Friday, October 07, 2011

Quote of the day: on the party of NO

At a Senate Judiciary Committee hearing:

[Lindsey] Graham asked them how many votes they received at their confirmations.
"Ninety-eight," Scalia said.
"Eighty-seven," Breyer followed.
With that, Graham had made his point to his colleagues.

Interesting, right?  Justice Scalia who gets on most Democrats' nerves every single time was practically unanimously confirmed.  Then later during Clinton's tenure, when obstructionism seriously began, Breyer's confirmation generated a lot more no votes.  And now, we are pathetically down to party-line voting, to oppose for the sake of opposing.

The context for Graham to ask that question was this:

One of the sole Republicans to have voted in favor of both Sotomayor and Kagan, Graham looked directly into C-Span's cameras on Wednesday to tell those watching that nominations are a "political decision" and, accordingly, the Senate should accept the consequences of elections and vote for competent judges even if their philosophies don't line up with those of the senator's political party.
 
Good luck with getting that idea across to the Grand Obstructionists Party.
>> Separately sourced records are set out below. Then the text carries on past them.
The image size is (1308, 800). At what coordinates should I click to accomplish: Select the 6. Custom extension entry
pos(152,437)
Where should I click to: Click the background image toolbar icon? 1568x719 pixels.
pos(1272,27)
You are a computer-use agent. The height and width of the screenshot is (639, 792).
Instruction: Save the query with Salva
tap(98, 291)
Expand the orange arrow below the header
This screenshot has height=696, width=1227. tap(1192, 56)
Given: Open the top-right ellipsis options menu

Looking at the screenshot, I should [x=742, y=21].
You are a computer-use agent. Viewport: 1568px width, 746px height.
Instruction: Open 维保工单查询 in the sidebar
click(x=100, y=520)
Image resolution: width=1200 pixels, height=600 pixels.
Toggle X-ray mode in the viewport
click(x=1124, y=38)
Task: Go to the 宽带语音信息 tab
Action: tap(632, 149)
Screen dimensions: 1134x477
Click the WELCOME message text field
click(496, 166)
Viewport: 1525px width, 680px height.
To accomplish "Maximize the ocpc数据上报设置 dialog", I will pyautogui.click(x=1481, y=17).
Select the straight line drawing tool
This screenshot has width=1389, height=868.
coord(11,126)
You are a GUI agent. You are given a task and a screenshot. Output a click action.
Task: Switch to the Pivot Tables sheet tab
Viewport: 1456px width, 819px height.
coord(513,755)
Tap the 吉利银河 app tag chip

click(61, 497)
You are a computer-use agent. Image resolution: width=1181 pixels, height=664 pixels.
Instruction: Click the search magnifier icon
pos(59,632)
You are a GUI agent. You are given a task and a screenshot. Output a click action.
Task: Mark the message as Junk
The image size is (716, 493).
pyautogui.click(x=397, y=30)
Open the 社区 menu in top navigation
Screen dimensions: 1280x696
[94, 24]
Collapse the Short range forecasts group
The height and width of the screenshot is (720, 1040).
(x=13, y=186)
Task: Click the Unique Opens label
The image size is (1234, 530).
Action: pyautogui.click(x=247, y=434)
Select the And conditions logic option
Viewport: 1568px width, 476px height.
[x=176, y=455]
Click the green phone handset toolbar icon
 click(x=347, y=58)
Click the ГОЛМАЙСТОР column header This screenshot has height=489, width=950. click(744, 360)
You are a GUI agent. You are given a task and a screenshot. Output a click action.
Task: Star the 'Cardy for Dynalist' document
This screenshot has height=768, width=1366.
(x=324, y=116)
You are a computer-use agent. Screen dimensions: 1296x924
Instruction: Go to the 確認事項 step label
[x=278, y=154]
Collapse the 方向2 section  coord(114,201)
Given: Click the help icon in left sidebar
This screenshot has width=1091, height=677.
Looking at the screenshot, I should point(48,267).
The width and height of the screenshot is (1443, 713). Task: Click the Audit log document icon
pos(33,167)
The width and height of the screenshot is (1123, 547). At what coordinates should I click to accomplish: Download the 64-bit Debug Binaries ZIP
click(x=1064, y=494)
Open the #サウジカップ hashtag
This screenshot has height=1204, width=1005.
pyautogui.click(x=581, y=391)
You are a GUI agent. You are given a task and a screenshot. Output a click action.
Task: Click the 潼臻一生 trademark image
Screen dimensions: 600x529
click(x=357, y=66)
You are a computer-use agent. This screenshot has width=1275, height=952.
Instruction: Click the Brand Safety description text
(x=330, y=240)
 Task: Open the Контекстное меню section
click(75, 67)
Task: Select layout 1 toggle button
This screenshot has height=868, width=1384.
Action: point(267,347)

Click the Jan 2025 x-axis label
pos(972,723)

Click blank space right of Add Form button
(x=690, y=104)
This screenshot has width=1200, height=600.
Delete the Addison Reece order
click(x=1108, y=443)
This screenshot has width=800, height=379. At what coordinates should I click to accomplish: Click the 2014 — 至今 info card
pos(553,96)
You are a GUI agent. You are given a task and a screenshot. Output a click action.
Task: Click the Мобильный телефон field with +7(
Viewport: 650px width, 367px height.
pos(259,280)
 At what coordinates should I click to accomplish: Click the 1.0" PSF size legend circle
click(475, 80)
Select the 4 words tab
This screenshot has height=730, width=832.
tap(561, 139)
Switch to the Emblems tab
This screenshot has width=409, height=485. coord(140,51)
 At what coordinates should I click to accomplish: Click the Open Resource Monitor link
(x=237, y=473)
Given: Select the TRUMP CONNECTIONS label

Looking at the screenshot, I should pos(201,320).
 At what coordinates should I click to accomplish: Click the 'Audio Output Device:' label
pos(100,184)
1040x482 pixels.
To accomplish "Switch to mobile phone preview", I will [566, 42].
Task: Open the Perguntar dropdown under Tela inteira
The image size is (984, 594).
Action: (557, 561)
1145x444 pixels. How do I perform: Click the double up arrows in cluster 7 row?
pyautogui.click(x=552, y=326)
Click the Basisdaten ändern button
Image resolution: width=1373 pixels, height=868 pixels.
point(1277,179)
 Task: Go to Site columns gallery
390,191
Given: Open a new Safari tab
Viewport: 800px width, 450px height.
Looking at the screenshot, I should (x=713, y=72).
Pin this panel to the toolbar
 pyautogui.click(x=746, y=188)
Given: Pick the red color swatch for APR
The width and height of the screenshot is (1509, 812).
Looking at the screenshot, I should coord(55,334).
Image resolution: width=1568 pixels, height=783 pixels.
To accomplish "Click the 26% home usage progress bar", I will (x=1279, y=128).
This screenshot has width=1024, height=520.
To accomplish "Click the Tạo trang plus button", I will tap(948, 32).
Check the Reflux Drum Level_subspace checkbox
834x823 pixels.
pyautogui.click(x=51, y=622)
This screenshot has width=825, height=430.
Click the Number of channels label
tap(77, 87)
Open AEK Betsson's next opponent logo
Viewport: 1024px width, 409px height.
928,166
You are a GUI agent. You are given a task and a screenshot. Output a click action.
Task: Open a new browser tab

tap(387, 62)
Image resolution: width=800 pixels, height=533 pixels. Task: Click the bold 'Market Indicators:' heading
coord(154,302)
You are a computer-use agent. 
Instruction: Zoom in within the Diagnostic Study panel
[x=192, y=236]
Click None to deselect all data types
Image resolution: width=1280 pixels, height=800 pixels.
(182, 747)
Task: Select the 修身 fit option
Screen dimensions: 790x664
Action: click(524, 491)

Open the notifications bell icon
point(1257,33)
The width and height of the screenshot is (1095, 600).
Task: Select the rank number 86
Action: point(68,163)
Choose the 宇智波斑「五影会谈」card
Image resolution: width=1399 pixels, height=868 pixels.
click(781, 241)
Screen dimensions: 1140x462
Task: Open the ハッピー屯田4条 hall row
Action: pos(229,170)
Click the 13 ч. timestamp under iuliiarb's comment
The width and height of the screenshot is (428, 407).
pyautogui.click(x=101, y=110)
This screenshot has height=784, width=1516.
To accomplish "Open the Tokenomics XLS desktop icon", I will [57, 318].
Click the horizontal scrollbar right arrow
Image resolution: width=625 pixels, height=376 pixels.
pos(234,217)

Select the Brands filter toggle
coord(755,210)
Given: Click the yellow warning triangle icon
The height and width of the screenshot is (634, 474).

Dahlia Lithwick writes that the joint appearance by Breyer and Scalia is all the more the evidence that the US Supreme Court proceedings ought to be televised:

the two justices killed before the Judiciary Committee, raising the question anew: Why don’t they do this every week? Why are they hiding this great light under a marble bushel? A new Gallup poll shows that the Supreme Court’s approval rating is at a nearly historic low—only 46 percent of respondents approve of the high court, while 40 percent disapprove. That’s a 15-point drop from the recent high of 61 percent in 2009. Politico notes that the lowest approval recorded by Gallup was in 2005, at 42 percent.
On the one hand, the justices of the court shouldn’t care what the polls say. On the other, they really do. And Wednesday’s outing—proving that even ideologically opposed justices can riff about the Constitution, agree about more than they disagree, and call each other “Nino” and “Steve”—can only reassure the American public that there is nothing fearsome, elitist, or threatening about the courts.